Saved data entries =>
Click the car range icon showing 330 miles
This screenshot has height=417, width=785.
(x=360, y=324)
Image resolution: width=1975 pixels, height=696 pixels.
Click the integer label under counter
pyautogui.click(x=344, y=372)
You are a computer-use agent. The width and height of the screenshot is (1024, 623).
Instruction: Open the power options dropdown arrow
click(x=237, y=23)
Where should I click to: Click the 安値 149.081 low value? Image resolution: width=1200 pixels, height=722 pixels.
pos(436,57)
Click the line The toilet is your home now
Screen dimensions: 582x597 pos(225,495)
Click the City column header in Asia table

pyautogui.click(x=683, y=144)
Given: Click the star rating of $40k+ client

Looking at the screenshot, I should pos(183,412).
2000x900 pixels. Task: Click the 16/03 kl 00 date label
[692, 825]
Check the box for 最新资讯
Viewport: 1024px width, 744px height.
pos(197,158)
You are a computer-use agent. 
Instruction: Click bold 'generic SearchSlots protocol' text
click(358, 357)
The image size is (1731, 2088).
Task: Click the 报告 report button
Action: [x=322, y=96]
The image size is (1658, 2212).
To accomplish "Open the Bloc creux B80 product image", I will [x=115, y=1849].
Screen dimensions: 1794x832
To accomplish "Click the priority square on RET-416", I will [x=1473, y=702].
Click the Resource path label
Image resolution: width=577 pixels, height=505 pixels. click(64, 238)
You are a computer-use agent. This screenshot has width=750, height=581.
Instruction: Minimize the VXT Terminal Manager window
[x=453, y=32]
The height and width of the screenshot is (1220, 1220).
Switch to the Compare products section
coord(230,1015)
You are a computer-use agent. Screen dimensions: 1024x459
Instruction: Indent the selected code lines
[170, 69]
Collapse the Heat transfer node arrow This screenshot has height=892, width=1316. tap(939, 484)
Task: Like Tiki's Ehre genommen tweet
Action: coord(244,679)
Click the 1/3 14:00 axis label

Your task => Within the entries above, work out how many lines contain the word "will". The number alone is the answer.

Solution to this task => 2